Wedding Beauty Basics: Facials 101
Basic Steps in a Facial
Evaluation and Consultation
A good facialist will take the time to sit down with you before the procedure to discuss your skin and your daily skin-care routine. Let her know if you’re using products that can make the skin fragile, like retinoids (such as Retin-A or Accutane) or if you’re being treated for acne. She’ll evaluate your skin for sun damage, blemishes and dryness (don’t be surprised if she pulls out a magnifying glass!) and recommend a course of treatment best suited to your skin type.
The facial starts with a thorough cleansing, which will remove any makeup you’re wearing and prepare your face for exfoliation. Cleansing your face helps to remove dirt, pollution and bacteria. The facialist would use a facial cleanser to gently rub on your face.
Depending on your skin type, the facialist will use a chemical (acid) or physical (scrub) preparation to remove the top layer of dead skin cells from your face. It has long been known that exfoliation stimulates the production of new, healthier skin cells at the skin surface, helping to make them easier to remove.

TASKS FOR THIS EXERCISE:
a: In the facials guide, what two kinds of preparation might the facialist use to remove the top layer of dead skin cells?
b: What does the facials guide say the facialist will evaluate your skin for? List every item.

INFORMATION GIVEN:
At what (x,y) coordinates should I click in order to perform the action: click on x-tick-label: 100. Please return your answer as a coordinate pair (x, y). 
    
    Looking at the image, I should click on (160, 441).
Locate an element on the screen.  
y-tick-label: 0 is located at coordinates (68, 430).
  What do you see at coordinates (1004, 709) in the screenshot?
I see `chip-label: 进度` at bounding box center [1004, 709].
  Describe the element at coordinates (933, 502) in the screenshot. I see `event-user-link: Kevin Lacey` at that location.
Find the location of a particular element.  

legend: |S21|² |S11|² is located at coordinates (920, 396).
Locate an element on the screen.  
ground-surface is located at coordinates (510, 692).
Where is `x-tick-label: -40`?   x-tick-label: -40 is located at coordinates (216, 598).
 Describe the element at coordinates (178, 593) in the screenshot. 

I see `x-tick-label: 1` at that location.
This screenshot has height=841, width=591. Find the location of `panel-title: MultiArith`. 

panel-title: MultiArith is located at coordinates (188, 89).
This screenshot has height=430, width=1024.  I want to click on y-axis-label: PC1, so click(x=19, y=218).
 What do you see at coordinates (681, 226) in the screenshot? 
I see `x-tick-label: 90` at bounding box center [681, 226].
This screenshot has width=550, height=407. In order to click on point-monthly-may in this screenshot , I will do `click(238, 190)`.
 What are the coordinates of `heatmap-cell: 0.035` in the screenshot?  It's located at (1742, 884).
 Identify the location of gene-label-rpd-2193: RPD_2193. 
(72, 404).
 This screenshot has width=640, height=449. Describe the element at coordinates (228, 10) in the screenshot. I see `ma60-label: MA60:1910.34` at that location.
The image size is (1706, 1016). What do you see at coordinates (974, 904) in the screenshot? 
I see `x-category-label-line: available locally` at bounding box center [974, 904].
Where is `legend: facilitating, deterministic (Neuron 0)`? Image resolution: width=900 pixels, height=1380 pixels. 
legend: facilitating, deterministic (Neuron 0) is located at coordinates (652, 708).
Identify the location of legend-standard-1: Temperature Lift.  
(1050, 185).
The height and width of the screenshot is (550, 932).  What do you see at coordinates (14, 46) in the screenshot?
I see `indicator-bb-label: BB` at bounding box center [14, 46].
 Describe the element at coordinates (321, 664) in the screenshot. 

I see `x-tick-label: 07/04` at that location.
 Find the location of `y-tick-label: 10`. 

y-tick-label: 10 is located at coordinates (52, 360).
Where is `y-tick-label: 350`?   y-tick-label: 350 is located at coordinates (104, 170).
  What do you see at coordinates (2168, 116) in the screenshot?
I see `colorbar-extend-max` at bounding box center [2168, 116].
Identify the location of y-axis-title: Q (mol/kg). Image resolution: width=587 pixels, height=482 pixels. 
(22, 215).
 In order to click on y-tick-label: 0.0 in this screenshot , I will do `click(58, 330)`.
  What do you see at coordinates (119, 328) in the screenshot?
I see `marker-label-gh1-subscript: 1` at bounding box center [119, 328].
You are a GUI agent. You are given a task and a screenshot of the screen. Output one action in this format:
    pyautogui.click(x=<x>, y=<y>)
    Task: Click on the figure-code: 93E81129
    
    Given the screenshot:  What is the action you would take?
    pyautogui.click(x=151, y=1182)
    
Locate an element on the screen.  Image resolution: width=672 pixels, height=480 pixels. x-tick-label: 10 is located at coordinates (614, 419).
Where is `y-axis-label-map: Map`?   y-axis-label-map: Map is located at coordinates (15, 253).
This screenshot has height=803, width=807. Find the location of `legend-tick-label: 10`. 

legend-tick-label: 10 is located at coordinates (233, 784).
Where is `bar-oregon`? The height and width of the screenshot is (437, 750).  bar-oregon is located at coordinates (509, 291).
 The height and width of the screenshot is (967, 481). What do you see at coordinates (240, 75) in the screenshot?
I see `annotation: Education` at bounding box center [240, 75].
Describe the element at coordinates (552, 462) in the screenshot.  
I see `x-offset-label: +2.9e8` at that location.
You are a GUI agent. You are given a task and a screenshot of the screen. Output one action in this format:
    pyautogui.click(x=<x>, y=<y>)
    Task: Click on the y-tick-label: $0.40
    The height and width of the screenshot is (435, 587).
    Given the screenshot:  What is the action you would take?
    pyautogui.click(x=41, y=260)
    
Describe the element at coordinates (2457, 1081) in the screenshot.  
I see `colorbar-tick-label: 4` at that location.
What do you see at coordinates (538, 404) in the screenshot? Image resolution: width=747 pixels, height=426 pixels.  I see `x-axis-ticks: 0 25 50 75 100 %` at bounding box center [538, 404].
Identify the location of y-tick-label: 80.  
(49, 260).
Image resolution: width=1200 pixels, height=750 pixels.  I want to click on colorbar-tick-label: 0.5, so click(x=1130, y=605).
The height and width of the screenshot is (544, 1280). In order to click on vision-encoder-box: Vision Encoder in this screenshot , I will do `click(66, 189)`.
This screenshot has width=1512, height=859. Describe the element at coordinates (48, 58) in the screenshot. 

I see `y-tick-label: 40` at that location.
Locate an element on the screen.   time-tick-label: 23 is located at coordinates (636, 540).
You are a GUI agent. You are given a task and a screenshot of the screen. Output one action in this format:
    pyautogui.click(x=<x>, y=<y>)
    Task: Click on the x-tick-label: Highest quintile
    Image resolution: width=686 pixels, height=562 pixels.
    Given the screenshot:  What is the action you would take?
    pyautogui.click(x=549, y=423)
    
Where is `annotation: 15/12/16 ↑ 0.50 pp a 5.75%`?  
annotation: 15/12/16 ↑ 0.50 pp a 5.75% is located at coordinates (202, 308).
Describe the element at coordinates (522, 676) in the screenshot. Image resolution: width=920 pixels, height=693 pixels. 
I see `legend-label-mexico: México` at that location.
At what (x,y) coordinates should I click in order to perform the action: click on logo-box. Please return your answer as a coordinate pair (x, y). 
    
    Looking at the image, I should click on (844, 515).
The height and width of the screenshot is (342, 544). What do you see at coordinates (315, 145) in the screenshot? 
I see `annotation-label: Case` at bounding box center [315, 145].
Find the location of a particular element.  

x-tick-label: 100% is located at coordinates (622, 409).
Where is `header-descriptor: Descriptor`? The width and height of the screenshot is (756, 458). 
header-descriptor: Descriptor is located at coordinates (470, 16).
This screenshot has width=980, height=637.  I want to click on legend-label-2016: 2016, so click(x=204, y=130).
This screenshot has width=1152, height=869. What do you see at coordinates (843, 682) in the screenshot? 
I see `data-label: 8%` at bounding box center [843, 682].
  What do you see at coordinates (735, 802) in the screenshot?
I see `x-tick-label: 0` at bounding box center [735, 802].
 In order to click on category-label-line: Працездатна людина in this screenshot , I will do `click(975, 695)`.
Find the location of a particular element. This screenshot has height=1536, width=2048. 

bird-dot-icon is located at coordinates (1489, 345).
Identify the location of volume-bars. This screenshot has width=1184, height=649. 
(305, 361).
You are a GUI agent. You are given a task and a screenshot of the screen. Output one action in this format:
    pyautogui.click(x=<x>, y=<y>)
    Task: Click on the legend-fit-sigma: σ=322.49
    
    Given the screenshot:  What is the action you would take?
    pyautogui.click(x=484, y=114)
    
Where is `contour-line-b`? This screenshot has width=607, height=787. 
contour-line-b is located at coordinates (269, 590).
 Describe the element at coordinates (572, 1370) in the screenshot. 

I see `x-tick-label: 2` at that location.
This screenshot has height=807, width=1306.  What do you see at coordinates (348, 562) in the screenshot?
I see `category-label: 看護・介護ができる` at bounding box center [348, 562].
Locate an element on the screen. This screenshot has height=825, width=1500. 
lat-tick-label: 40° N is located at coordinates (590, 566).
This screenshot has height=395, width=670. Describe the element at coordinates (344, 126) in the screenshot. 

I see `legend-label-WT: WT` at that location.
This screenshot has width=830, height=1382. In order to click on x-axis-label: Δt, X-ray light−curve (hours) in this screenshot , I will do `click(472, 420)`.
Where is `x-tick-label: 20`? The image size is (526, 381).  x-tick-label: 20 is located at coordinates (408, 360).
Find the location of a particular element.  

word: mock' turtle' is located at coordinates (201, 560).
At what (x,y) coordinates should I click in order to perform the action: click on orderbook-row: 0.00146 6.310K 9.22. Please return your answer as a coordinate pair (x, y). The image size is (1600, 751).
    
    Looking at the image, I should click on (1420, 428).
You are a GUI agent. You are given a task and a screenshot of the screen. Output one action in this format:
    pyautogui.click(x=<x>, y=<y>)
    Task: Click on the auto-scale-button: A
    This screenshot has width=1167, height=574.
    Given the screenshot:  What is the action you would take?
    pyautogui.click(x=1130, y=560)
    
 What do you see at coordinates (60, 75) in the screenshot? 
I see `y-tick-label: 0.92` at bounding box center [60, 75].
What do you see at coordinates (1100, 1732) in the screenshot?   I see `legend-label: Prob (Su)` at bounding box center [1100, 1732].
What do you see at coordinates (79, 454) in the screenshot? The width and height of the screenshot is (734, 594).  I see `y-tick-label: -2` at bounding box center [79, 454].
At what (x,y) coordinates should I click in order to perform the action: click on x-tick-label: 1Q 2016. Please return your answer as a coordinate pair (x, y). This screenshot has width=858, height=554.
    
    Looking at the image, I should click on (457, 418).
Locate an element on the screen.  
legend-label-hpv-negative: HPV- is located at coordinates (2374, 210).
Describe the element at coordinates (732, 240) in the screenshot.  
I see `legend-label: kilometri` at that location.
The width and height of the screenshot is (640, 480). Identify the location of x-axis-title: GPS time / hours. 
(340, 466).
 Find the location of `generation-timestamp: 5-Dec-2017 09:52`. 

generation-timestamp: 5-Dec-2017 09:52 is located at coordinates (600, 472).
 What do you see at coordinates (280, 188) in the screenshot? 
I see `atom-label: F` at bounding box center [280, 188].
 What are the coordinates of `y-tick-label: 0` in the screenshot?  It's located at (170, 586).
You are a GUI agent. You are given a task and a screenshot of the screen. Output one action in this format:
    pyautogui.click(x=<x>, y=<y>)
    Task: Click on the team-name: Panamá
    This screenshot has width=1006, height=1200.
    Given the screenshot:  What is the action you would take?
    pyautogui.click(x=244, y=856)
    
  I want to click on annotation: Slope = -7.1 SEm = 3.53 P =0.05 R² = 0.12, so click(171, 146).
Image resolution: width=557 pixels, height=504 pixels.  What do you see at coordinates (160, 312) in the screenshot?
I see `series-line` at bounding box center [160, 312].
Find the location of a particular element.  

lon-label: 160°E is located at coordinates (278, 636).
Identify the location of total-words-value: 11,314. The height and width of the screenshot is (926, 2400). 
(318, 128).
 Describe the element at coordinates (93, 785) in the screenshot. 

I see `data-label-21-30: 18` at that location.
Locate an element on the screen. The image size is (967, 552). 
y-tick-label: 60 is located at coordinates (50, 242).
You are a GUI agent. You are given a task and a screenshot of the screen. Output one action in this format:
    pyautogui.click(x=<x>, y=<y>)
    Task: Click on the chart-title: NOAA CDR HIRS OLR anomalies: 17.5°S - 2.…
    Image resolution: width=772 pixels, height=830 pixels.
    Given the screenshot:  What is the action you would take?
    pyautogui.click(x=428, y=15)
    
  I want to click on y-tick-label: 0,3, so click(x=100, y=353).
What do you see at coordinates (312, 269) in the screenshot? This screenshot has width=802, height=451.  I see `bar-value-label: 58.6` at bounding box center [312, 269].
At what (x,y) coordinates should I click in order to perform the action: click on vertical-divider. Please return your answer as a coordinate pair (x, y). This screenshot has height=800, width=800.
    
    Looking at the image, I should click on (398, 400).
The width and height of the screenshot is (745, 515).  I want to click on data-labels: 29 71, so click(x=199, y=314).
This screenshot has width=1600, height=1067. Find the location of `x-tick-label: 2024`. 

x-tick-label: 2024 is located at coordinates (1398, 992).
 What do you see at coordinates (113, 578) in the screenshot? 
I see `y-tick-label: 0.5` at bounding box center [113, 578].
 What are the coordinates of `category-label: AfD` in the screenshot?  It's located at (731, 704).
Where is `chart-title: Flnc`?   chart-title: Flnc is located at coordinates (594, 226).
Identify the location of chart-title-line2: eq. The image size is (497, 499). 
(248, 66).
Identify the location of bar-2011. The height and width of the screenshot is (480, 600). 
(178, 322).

PROBLEM SOLUTIONS:
a: A chemical (acid) preparation or a physical (scrub) preparation, depending on skin type.

b: Sun damage, blemishes and dryness.